After performing all these steps we find that the concept is working! You can try a more complex test, choosing all regular fonts. But, don't forget to turn on the "Scale" option before data generation. The option will scale all images from the training set. Then you can set the error limit of the second pass to "0.5" for faster training or leave it "0.1" if you are not in a hurry. At the end of training you should get a misclassified value of "0 / 130". You can check that all images from the training set can be recognized.
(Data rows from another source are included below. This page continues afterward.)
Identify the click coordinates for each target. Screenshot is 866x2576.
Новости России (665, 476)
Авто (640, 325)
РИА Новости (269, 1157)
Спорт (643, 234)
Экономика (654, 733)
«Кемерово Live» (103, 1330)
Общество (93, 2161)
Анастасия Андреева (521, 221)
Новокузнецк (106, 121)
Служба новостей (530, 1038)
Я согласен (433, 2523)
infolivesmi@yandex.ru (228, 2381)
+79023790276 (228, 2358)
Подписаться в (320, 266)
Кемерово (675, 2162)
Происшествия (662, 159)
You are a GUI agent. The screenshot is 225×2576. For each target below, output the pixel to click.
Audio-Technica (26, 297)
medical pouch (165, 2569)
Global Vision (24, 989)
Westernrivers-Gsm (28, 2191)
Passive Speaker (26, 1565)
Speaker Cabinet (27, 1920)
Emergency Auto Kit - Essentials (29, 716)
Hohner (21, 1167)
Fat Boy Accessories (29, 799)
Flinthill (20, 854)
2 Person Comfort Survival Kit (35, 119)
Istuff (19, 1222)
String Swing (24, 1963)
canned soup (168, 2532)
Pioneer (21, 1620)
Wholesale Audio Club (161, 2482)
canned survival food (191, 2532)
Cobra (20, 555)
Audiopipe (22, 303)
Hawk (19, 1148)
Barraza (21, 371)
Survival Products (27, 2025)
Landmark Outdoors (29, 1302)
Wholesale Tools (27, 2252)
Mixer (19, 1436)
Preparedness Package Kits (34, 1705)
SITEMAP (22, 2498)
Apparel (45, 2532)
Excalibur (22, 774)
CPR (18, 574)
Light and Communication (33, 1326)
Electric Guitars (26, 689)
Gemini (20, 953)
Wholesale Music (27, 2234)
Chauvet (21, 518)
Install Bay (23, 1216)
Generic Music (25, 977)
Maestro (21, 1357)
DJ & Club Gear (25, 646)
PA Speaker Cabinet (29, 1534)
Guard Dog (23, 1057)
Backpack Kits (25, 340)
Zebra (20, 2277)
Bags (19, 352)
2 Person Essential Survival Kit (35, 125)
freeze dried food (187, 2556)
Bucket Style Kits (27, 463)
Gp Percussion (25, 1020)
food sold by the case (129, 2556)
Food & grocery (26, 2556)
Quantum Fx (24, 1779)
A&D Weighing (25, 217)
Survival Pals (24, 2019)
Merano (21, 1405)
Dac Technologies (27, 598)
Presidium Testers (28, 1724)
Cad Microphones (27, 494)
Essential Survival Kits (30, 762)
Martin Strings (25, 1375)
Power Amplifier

You can even try to teach a network all fonts: regular and italic. You should use "Scale" option for it and you will need to play a little bit with the learning speed and error limit values. You can also try to use two-layered network. I was able to get a misclassified value of "4/260" with only 100 receptors.
Conclusion
From the above tests, it looks like the second approach is able to perform the OCR task. But, all our experiments were made using the ideal training set. The application also allows to recognize hand drawn letters, but we should always use the "Scale" option in this case, still the result is not very outstanding. Possible future research can be done in the direction of better receptors set generation and filtering and image scaling.
But still, it works! And with some additional research and improvements we can try to use it for some real tasks.